*** Opening Records to use ***

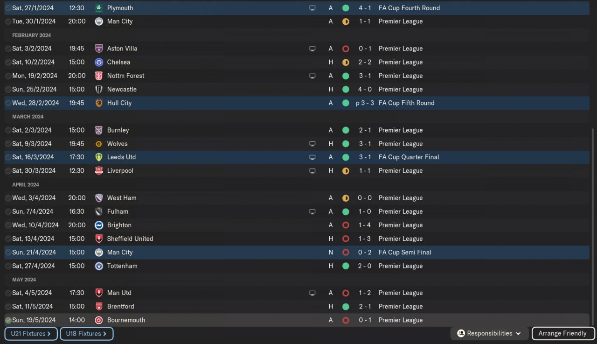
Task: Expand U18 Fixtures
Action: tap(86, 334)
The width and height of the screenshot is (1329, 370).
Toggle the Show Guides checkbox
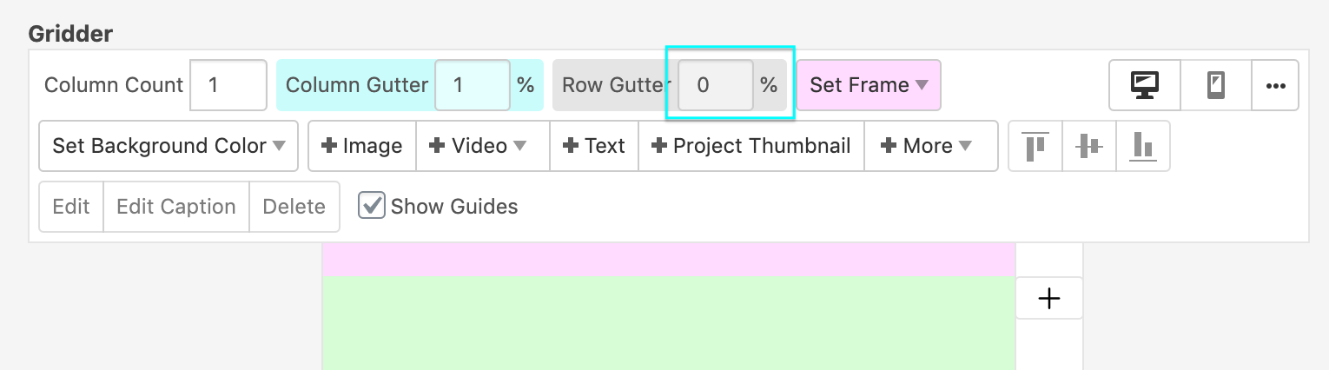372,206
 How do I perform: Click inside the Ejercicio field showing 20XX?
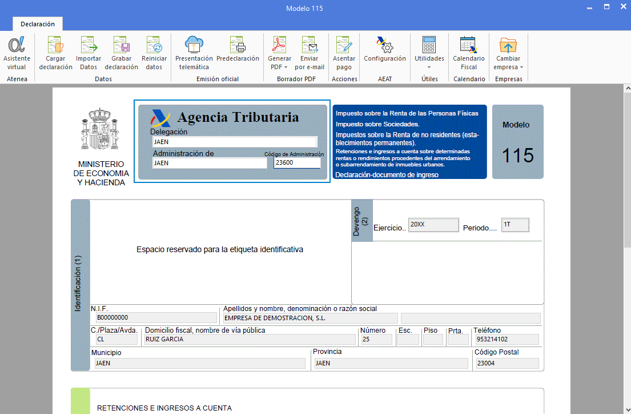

*** Closing Records to use ***

■ **Problem details**
A picture must not appear in the copy. Transcribe exactly the lines from the one with "The width and" through the final line of the entries, both included, and no more.

■ **The answer**
The width and height of the screenshot is (1329, 370).
Toggle the Show Guides checkbox
372,206
 How do I perform: Click inside the Ejercicio field showing 20XX?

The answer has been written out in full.